Sunday, January 1, 2017

Banking capital - Narcissism of rather major differences

A popular social media chestnut arising out of demonetisation is an estimate of the number of monetary economists in India - in last count, it was 500 million and counting! With such massive proliferation of economists/astrologers, "serious" commentary has shifted to banking. It is being widely discussed that bringing cash into the banking system as deposits is a sinister plan to use the same (deposits) to write off bad loans that Indian banks are saddled with.

Normally, such drivel would be dismissed out of hand. But when "serious media" like The Wire publish monographs by academics, and the theme is picked up by Rahul Gandhi as something that merits his (generally limited) attention, it should be examined a bit more closely.

In (practitioner) financial circles, banking capital is a topic of intense scrutiny, attention and action, especially so after the global financial crisis of 2008. Global blue ribbon standards are set out by the Bank for International Settlements (BIS), popularly referred to as Basel "N" (we are currently in Basel III) norms, and local banking regulators set out their own specific guidelines around Basel requirements.

In a nutshell, various types of capital used by banks to fund their balance sheets look like this:



Senior Secured Debt (very rarely used these days) form the safest form of banking capital. Should a bank go bust, the specific securities earmarked against this debt are liquidated to pay back the creditors.

Next comes deposits of all types - checking (current/savings accounts) and term (also known as fixed) deposits. In most countries, retail deposits form the bedrock of public confidence in the financial system. As a result, regulators create an architecture of "protection" around deposits. To start with, most countries have deposit insurance programmes - in India, it is extended by a govt-owned entity called DICGC. Like any other insurance, there is a cost to this, and hence the amount insured is capped (in India, the cap is Rs 1 lac). Extending the insurance to cover all deposits would make costs prohibitively high for depositors, leaving a far lower amount for them on the table as interest on the deposit.
Besides deposit insurance, the entire structure of the rest of banking capital is used to protect deposit-holders from bankruptcies. Whenever there has been a run on a (major) bank, regulators have quickly clamped down by using equity capital (and sometimes taxpayer money) to bail out deposit-holders. From Bank of Rajasthan to Global Trust Bank in India to Washington Mutual during the financial crisis in US - regulators and governments have tended to bail out deposit-holders. In no circumstance can deposit funding be used, structurally, legally and in terms of regulatory forbearance, to fund a NPA write-off by the bank.

How is the above accomplished? By building in "bail in" clauses in ALL other types of banking capital - bonds, hybrids and equtiy. What is "bail in"? Basically, the opposite of "bail out", ie, investors in these instruments would suffer haircuts, either in principal or in interest due, should defined performance benchmarks are missed.

Even "senior unsecured debt" have traditionally tended to be treated with kid gloves by governments (post Lehman Bros, every single major bank bailout globally bailed out all sr unsecured bondholders, at a level equivalent to deposit-holders).

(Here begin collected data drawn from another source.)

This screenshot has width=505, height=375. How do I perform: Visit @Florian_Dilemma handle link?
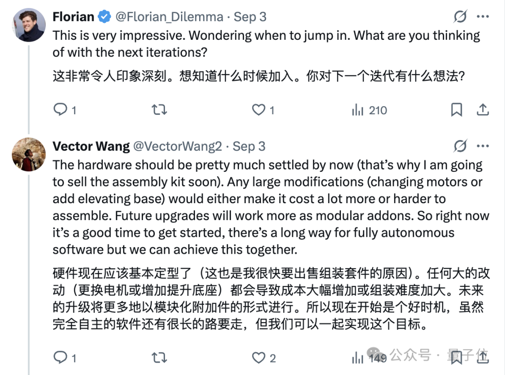pyautogui.click(x=169, y=17)
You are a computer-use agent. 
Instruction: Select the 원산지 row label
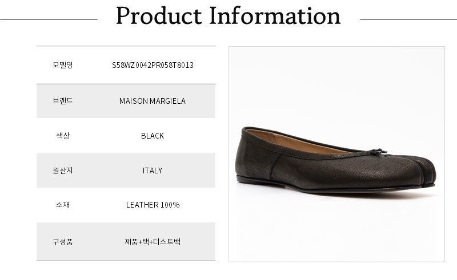[63, 171]
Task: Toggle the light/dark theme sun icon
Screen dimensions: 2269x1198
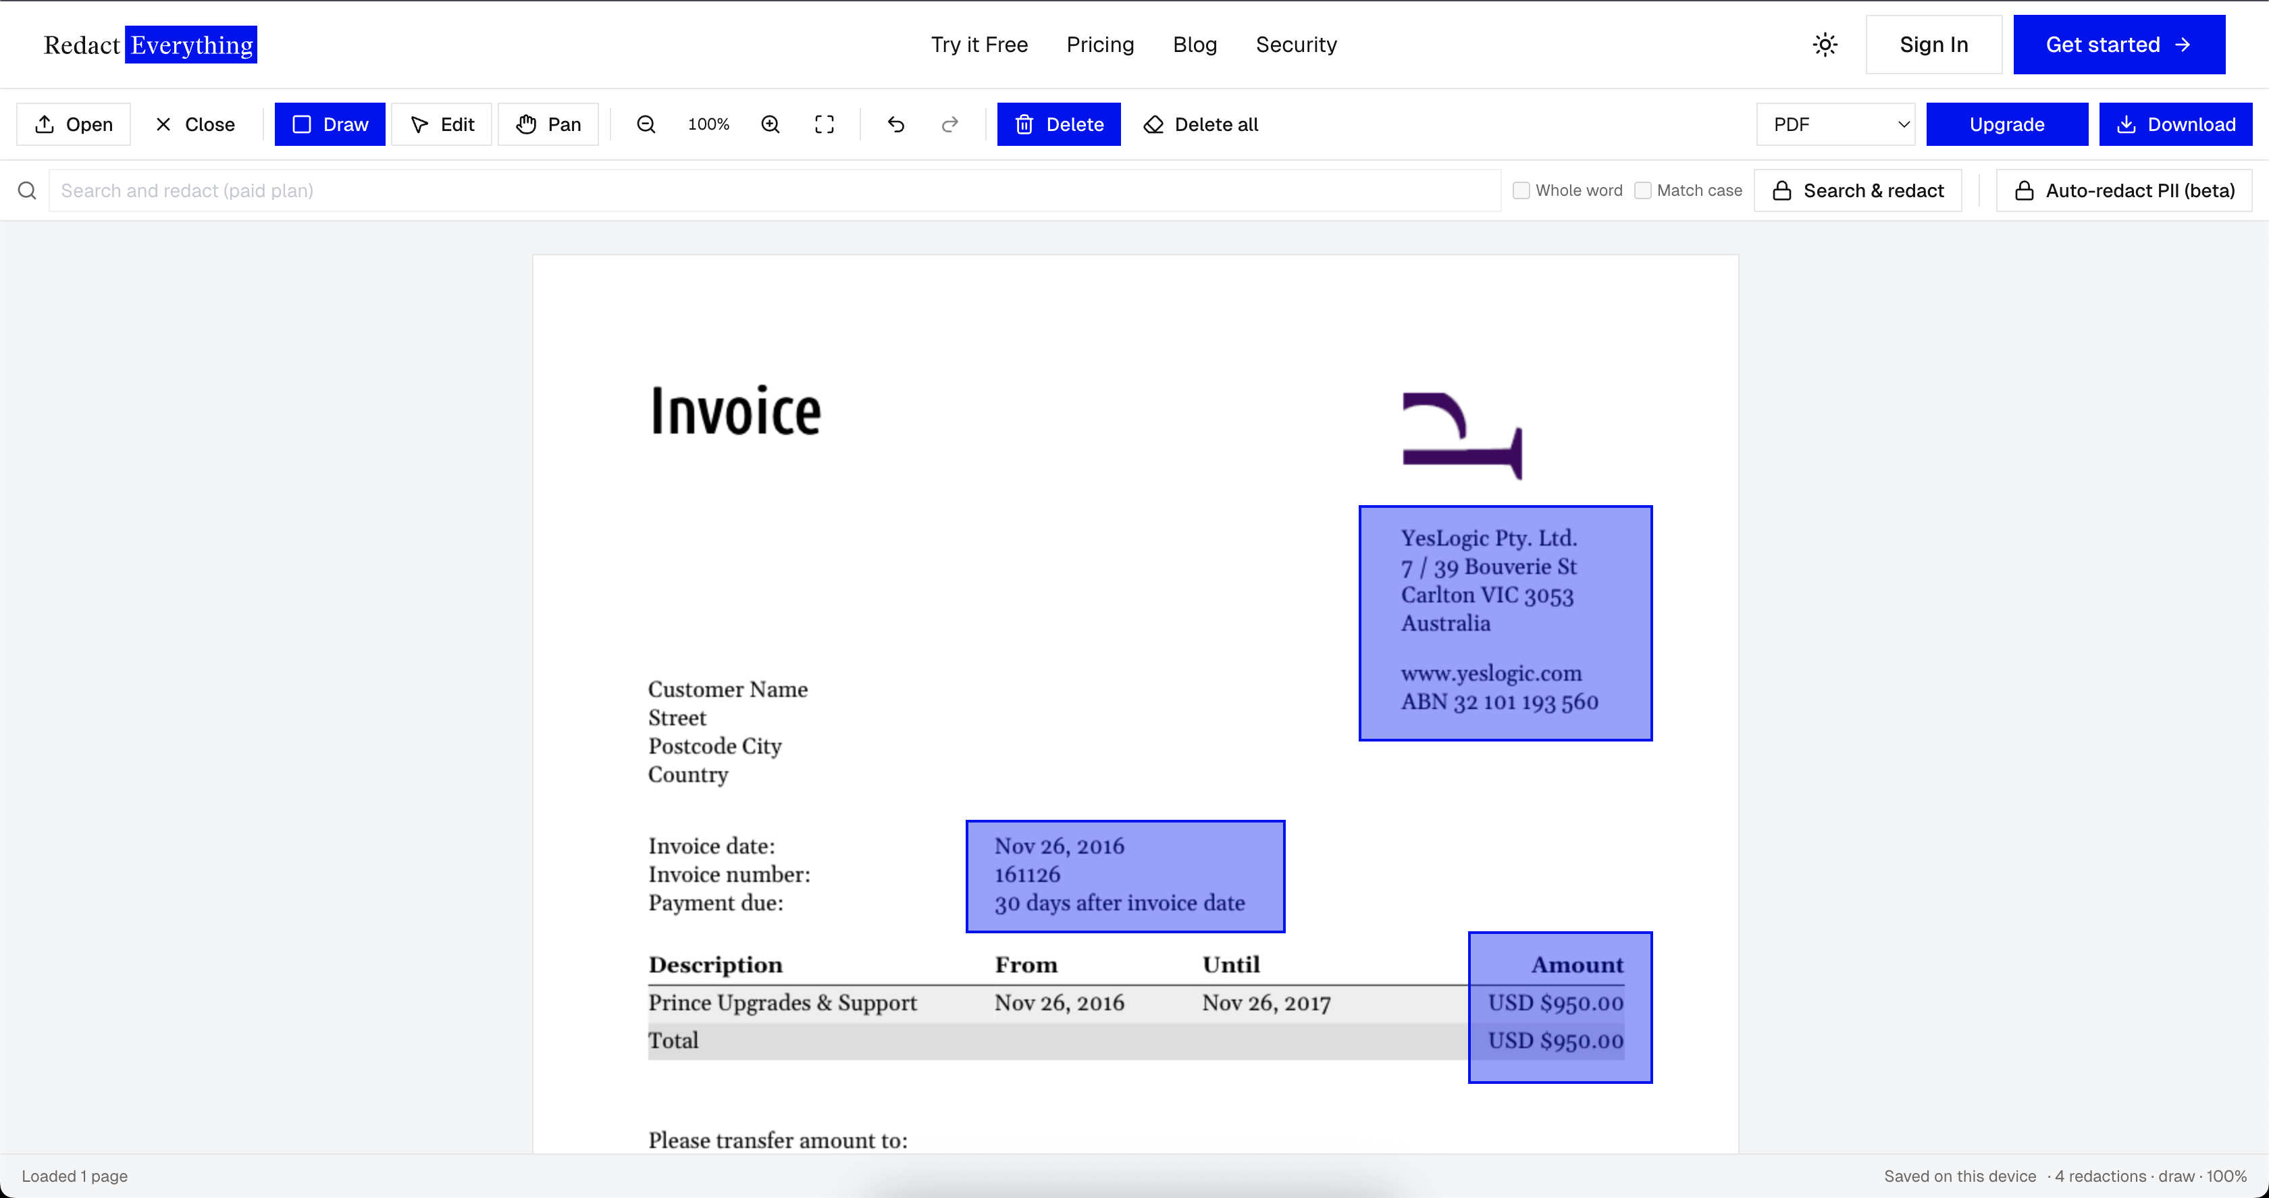Action: click(x=1825, y=44)
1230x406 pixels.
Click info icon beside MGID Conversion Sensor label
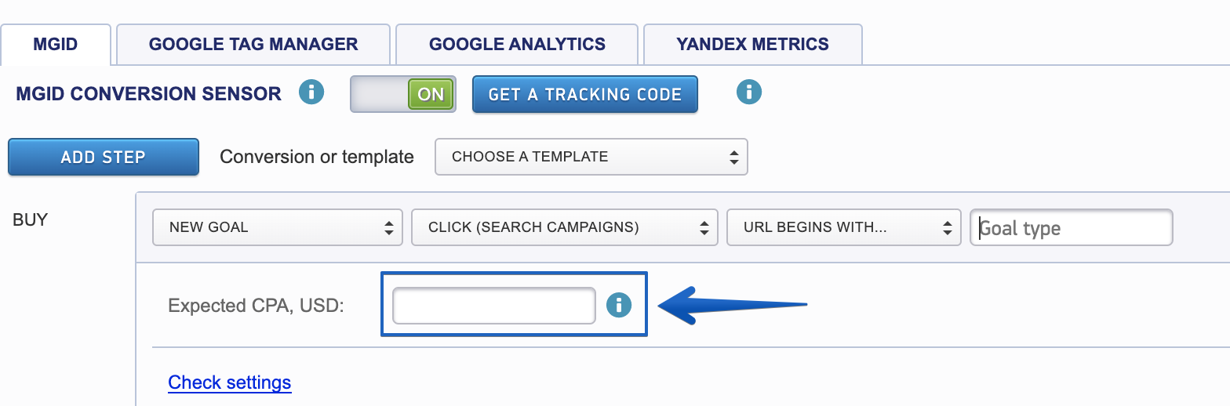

Today though, most new issuances of such instruments have "bail in" clauses. In other words, the bond-holders will be asked to take haircuts if certain (steep) benchmarks are missed by the issuing banks.

There has also been a proliferation of subordinated and hybrid instruments in the last few years. These are typically structured as bonds, and have fixed coupon payments, but have relatively narrow performance benchmarks below which investors start losing interest payments and/or principal. In India, the widely popular AT1 bonds (Additional Tier 1 bonds) are an example of such hybrids. These instruments provide additional cushion in bank capital to absorb losses and provide time and space to regulators to move-in with a revival/rescue plan.

Last, but not by far the least, is CET1 (Common Equity Tier 1) capital - this constitutes primarily of capital and retained earnings of the bank, and form the first loss-absorbers for the banks. Over the last 7-8 years, CET1 capital requirements have been enhanced. Under new Basel III guidelines, banks need to have at least 4.5% of their Risk-weighted Assets as CET1 capital. Traditionally, in India and elsewhere, this capital (and its owners, basically the shareholders) has been the first loss-absorbers.

Total capital requirements, comprising of CET1, Subordinated, Hybrids together, touch double digits today (11-13% of risk-weighted assets, under Basel III). On top of that, senior unsecured bonds increasingly have "bail in" features. Depositors, lying "senior" to all of these, usually have little to fear unless there is an Armageddon scenario.

Net net, deposits, and deposit-holders, structurally, philosophically and in terms of precedent, are NOT the first port of capital call when a bank needs to write-off losses. Money coming into the banking system as a result of demonetisation is coming in as deposits. There might be differential views on demonetisation, but conflating deposits with banking capital is indulging in narcissism of really major differences, with due regards to Sigmund Freud!